# Papillon seems averse to grooming



## North&South (May 20, 2015)

Hi,

We've adopted a 2 year old male Papillon. He was a rescue, and we don't know a whole lot about his history. He has had some good training somewhere, though. The animal rescue people said he was quite matted when they got him, however, and from what I've read about Papillons, they don't mat up easily. The rescue organization had to do a lot of trimming around the dog's back end, that's how badly it was matted. 

We've had this dog for 6 days now and he's very cuddly and affectionate with us. He's allowed me to put my fingers in his mouth when I thought he had picked up something he wasn't supposed to have. He has rolled onto his back for me and enjoyed some belly rubs, so I know he's quite comfortable with me holding and handling him. I was able to brush him a bit when we first got him home. And he's kind of a tick magnet when he's outside. He's been very good about allowing me to remove them. I've had to actually cut a couple of knots on his chest and a small one behind an ear, there was nothing else to be done about it. I am finding, however, that he is becoming more averse to brushing. He loves to spend every minute with me (or my husband, if hubby is playing with him), but if I want him to leave the room, picking up the brush will do it. 

We first used a Conair pin brush which got some soft hair that seems kind of downy. (I thought Papillons only had one coat???). A groomer recommended a slicker brush, and we actually have a small version of the one shown here, second from the top. 

http://www.jwpet.com/dog/grodetails.html

The groomer was grooming a dog at the time, and she showed us what motion to use when brushing our dog. However, our dog really doesn't like it _at all_ and I found that the slicker seemed to pull. 

I'm not sure how to approach this. Right now, all three of us (me, husband, and dog) are still building bonds with each other. We've been working on the dog resource guarding me and we are making wonderful progress with that in a very short time. I don't want to ruin all of that. 

We're in a rural area and we don't have a big selection of groomers handy, but I am considering going that route.
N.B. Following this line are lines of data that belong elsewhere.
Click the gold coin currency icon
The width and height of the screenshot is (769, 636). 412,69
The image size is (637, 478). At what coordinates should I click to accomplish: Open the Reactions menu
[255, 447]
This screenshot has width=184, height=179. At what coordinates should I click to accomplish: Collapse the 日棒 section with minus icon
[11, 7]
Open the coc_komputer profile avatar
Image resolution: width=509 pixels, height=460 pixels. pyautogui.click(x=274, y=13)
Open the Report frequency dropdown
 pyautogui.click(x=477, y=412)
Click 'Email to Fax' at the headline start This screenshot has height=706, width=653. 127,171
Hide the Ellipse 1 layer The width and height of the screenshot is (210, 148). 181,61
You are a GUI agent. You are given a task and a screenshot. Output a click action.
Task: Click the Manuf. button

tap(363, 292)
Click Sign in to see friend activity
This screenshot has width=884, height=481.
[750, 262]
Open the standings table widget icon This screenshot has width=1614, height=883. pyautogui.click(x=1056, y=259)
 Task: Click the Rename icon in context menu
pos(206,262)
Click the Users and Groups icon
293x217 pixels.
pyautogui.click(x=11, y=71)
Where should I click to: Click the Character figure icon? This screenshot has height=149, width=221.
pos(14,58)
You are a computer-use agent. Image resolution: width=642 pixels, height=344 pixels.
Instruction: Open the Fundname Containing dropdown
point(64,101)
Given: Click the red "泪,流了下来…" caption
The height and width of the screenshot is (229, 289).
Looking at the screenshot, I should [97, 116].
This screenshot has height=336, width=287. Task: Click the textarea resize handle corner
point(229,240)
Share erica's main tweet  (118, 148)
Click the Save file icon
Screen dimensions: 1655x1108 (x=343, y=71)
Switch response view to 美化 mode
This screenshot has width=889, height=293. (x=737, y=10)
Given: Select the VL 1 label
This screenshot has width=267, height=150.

But the dog does need to be brushed in the meantime even if we do take him to a professional groomer. I found a wide tooth plastic comb that I myself don't use, so that became the dog's, and he's not bad with me using that for the hair on his sides and back, and I was able to comb his chest with it. 

This kind of belongs in the training thread, but I am wondering first what would be the best sort of brush or comb to use on him. The German Shepherds we used to own absolutely loved being brushed, it felt good to them. I would like this dog to feel the same way, but if he's shying away from it, it obviously doesn't feel good. I think he may have had grooming experiences that were not enjoyable. Likely getting trimmed at his back end under his tail was not pleasant, but it had to be done.


----------



## samshine (Mar 11, 2011)

Yes, grooming sometimes is uncomfortable for the dog, so if he's learned that leaving is an option, why shouldn't he?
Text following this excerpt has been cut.